• Stars
    star
    356
  • Rank 115,620 (Top 3 %)
  • Language
    C++
  • License
    MIT License
  • Created over 4 years ago
  • Updated 2 months ago

Reviews

There are no reviews yet. Be the first to send feedback to the community and the maintainers!

Repository Details

A Cython MeCab wrapper for fast, pythonic Japanese tokenization and morphological analysis.

Open in Streamlit Current PyPI packages Test Status PyPI - Downloads Supported Platforms

fugashi

fugashi by Irasutoya

fugashi is a Cython wrapper for MeCab, a Japanese tokenizer and morphological analysis tool. Wheels are provided for Linux, OSX (Intel), and Win64, and UniDic is easy to install.

issueを英語で書く必要はありません。

Check out the interactive demo, see the blog post for background on why fugashi exists and some of the design decisions, or see this guide for a basic introduction to Japanese tokenization.

If you are on a platform for which wheels are not provided, you'll need to install MeCab first. It's recommended you install from source. If you need to build from source on Windows, @chezou's fork is recommended; see issue #44 for an explanation of the problems with the official repo.

Known platforms without wheels:

  • musl-based distros like alpine #77
  • PowerPC
  • Windows 32bit

Usage

from fugashi import Tagger

tagger = Tagger('-Owakati')
text = "麩菓子は、麩を主材料とした日本の菓子。"
tagger.parse(text)
# => '麩 菓子 は 、 麩 を 主材 料 と し た 日本 の 菓子 。'
for word in tagger(text):
    print(word, word.feature.lemma, word.pos, sep='\t')
    # "feature" is the Unidic feature data as a named tuple

Installing a Dictionary

fugashi requires a dictionary. UniDic is recommended, and two easy-to-install versions are provided.

  • unidic-lite, a slightly modified version 2.1.2 of Unidic (from 2013) that's relatively small
  • unidic, the latest UniDic 3.1.0, which is 770MB on disk and requires a separate download step

If you just want to make sure things work you can start with unidic-lite, but for more serious processing unidic is recommended. For production use you'll generally want to generate your own dictionary too; for details see the MeCab documentation.
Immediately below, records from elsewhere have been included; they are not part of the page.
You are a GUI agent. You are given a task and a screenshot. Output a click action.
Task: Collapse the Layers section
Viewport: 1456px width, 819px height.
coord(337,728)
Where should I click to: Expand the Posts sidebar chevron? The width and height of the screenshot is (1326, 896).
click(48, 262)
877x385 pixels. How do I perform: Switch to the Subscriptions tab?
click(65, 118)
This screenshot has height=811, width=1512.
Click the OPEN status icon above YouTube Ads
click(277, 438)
To get either of these dictionaries, you can install them directly using pip or do the below:

pip install fugashi[unidic-lite]

# The full version of UniDic requires a separate download step
pip install fugashi[unidic]
python -m unidic download

For more information on the different MeCab dictionaries available, see this article.

Dictionary Use

fugashi is written with the assumption you'll use Unidic to process Japanese, but it supports arbitrary dictionaries.
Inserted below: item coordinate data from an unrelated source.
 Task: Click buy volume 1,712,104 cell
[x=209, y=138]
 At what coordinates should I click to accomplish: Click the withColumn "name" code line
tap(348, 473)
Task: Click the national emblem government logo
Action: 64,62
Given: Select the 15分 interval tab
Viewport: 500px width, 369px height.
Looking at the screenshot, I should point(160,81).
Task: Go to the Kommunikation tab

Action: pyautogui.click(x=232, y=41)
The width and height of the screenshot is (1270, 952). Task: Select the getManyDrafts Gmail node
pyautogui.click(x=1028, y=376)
If you're using a dictionary besides Unidic you can use the GenericTagger like this:

from fugashi import GenericTagger
tagger = GenericTagger()

# parse can be used as normal
tagger.parse('something')
# features from the dictionary can be accessed by field numbers
for word in tagger(text):
    print(word.surface, word.feature[0])

You can also create a dictionary wrapper to get feature information as a named tuple.
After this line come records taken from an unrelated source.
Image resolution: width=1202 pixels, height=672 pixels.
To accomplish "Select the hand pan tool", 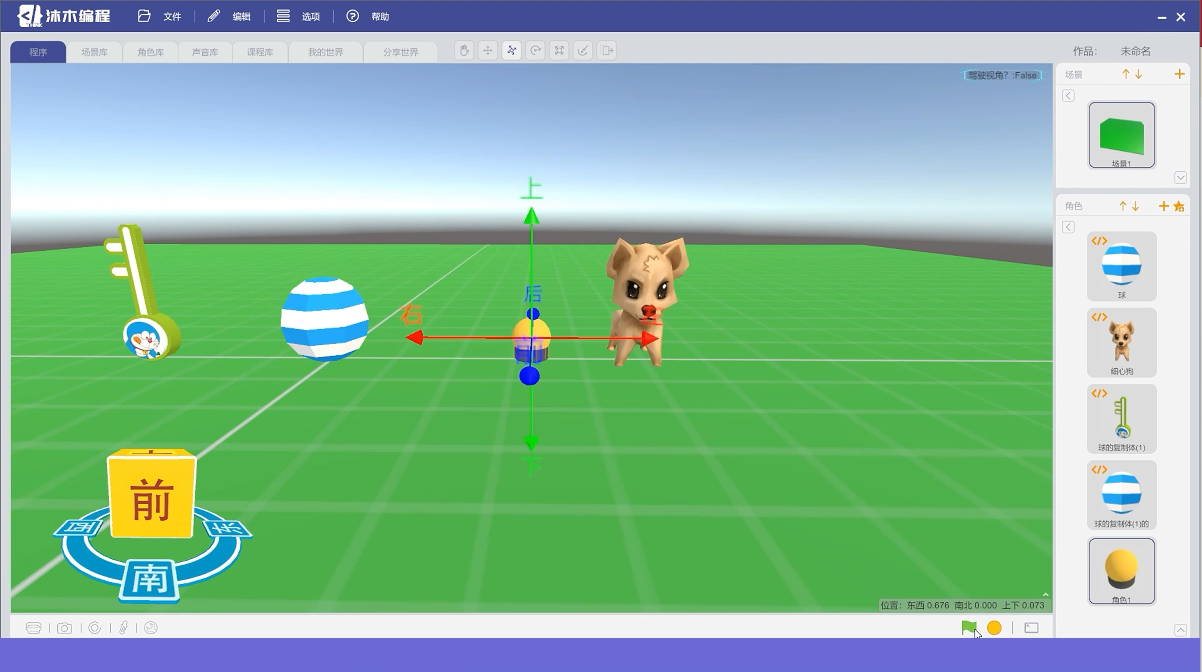I will (464, 50).
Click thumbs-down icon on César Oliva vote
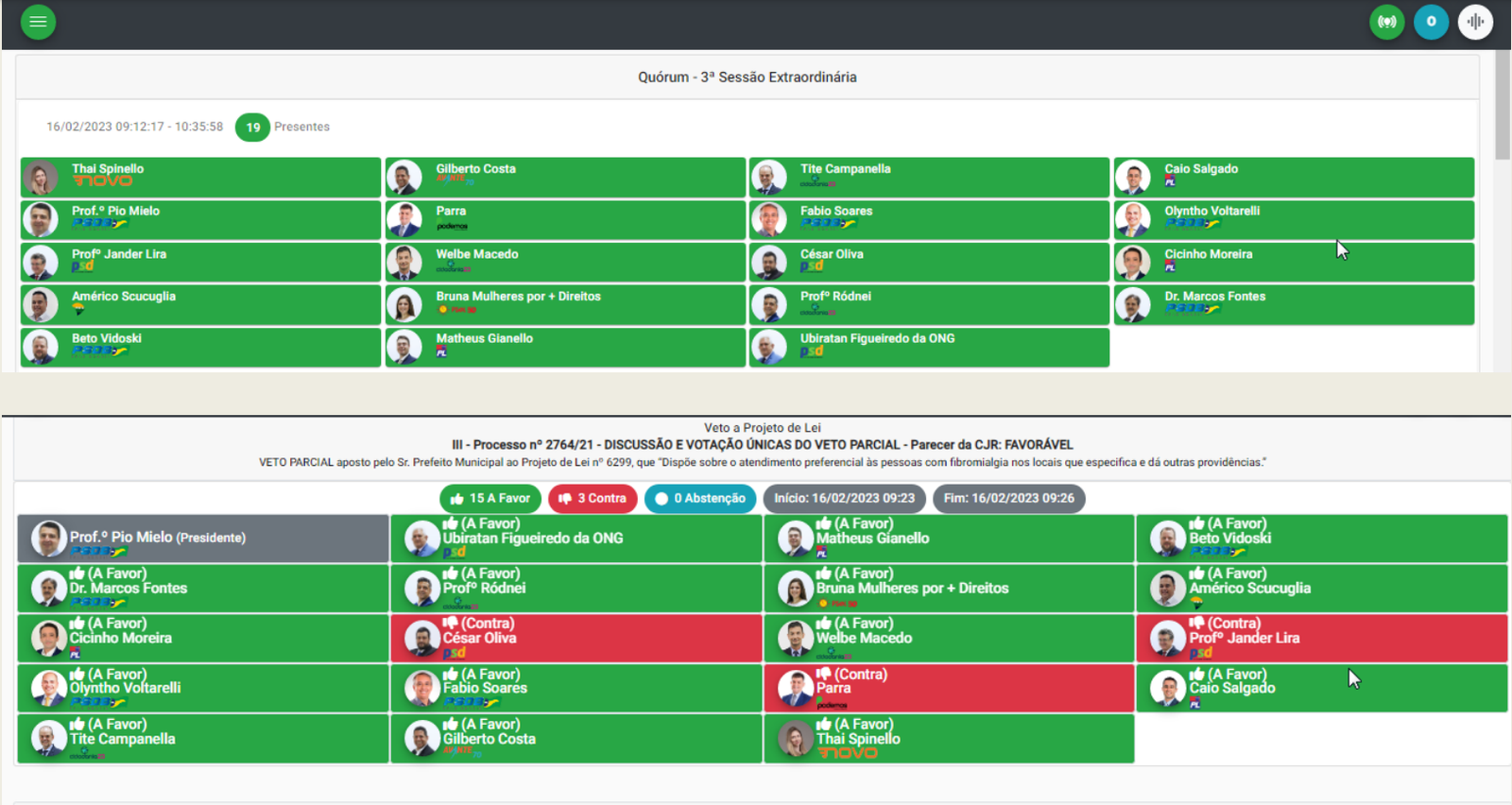The width and height of the screenshot is (1512, 805). [x=451, y=624]
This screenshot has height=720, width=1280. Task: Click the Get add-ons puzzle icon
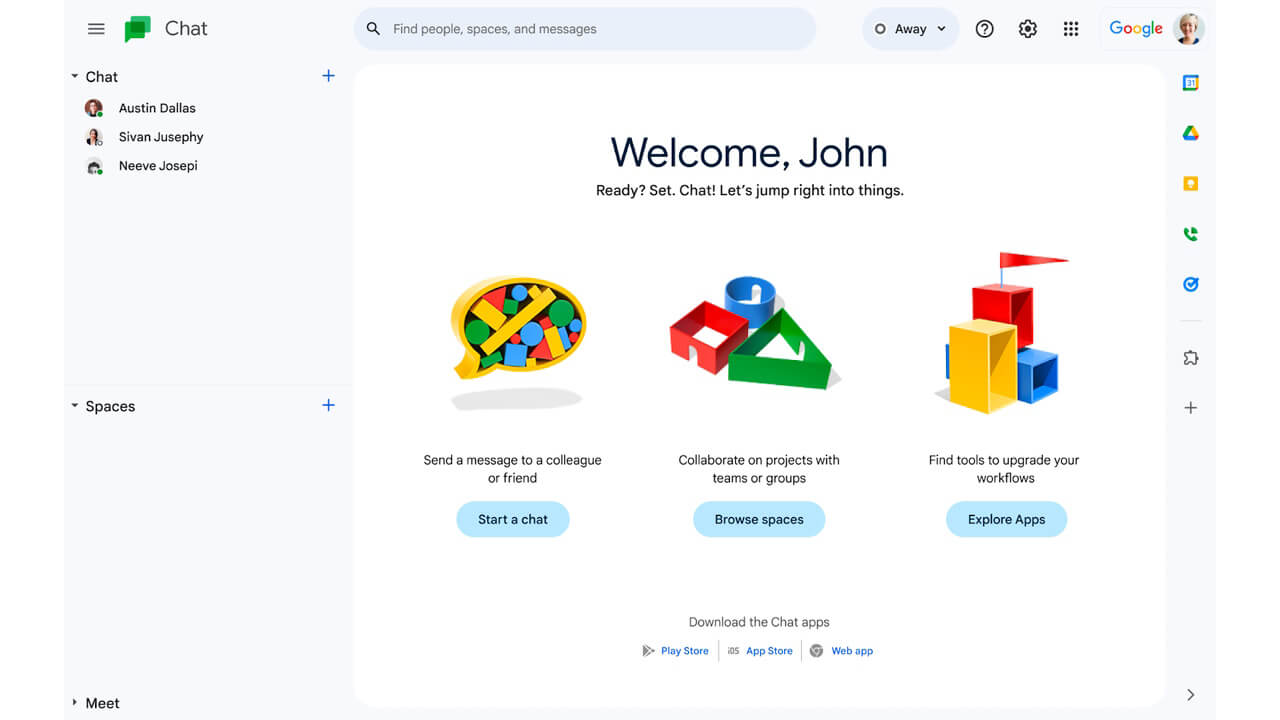point(1190,357)
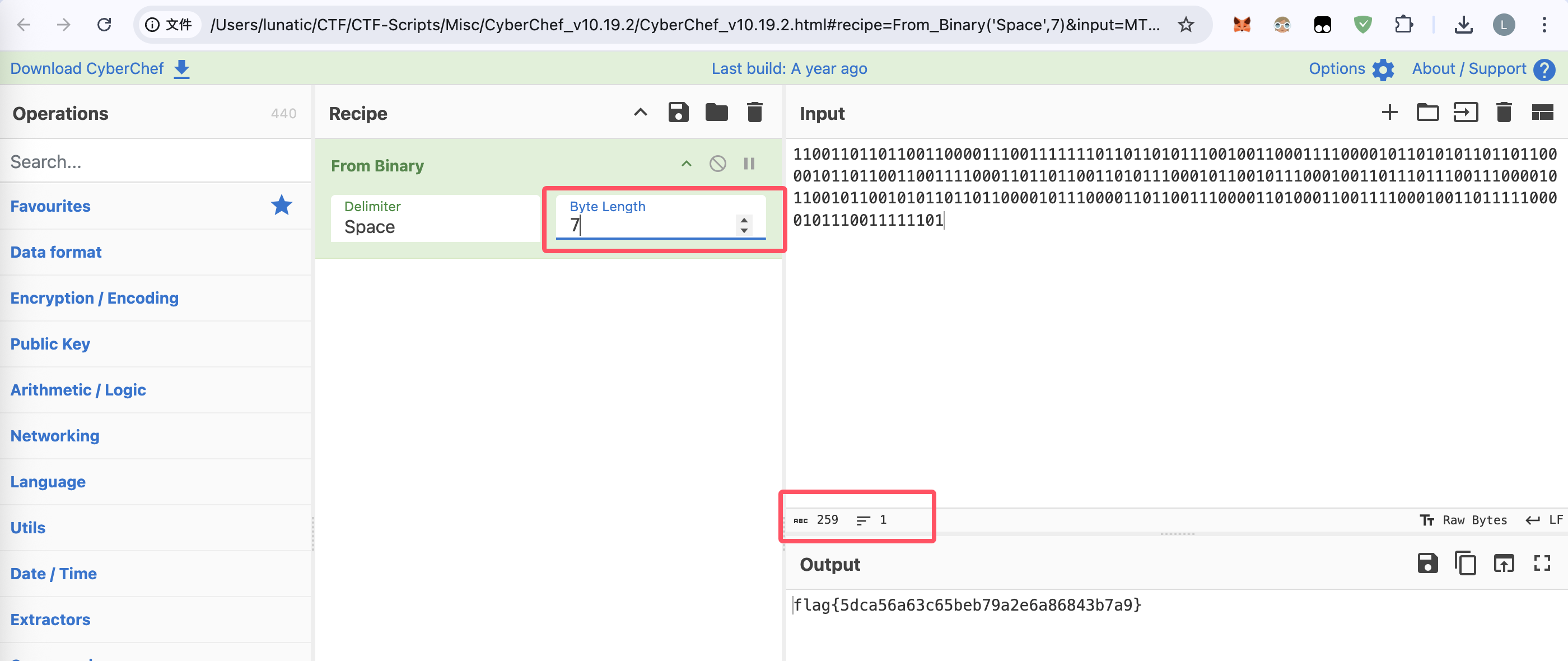The height and width of the screenshot is (661, 1568).
Task: Clear the recipe with the trash icon
Action: (754, 113)
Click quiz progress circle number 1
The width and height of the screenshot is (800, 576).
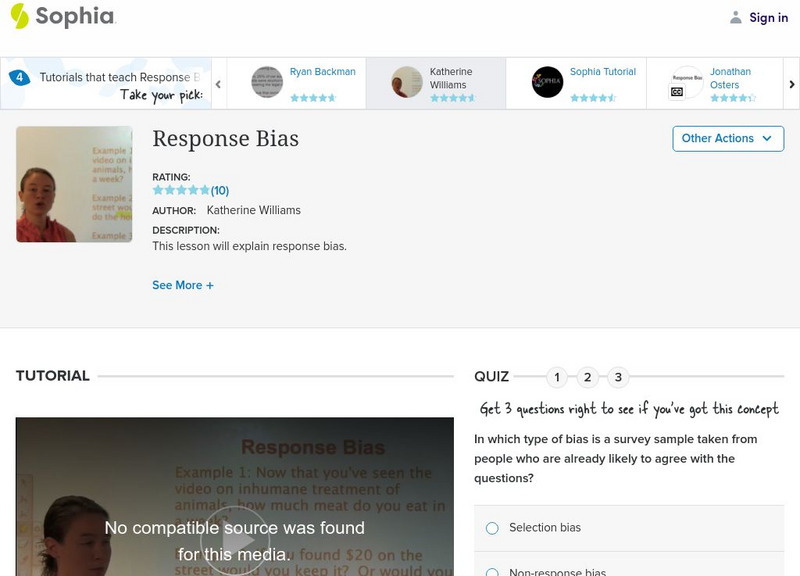(557, 377)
from fugashi import GenericTagger, create_feature_wrapper
CustomFeatures = create_feature_wrapper('CustomFeatures', 'alpha beta gamma')
tagger = GenericTagger(wrapper=CustomFeatures)
for word in tagger.parseToNodeList(text):
    print(word.surface, word.feature.alpha)

Citation

If you use fugashi in research, it would be appreciated if you cite this paper. You can read it at the ACL Anthology or on Arxiv.

@inproceedings{mccann-2020-fugashi,
    title = "fugashi, a Tool for Tokenizing {J}apanese in Python",
    author = "McCann, Paul",
    booktitle = "Proceedings of Second Workshop for NLP Open Source Software (NLP-OSS)",
    month = nov,
    year = "2020",
    address = "Online",
    publisher = "Association for Computational Linguistics",
    url = "https://www.aclweb.org/anthology/2020.nlposs-1.7",
    pages = "44--51",
    abstract = "Recent years have seen an increase in the number of large-scale multilingual NLP projects. However, even in such projects, languages with special processing requirements are often excluded. One such language is Japanese. Japanese is written without spaces, tokenization is non-trivial, and while high quality open source tokenizers exist they can be hard to use and lack English documentation. This paper introduces fugashi, a MeCab wrapper for Python, and gives an introduction to tokenizing Japanese.",
}

Alternatives

If you have a problem with fugashi feel free to open an issue. However, there are some cases where it might be better to use a different library.

  • If you don't want to deal with installing MeCab at all, try SudachiPy.
  • If you need to work with Korean, try pymecab-ko or KoNLPy.

License and Copyright Notice

fugashi is released under the terms of the MIT license. Please copy it far and wide.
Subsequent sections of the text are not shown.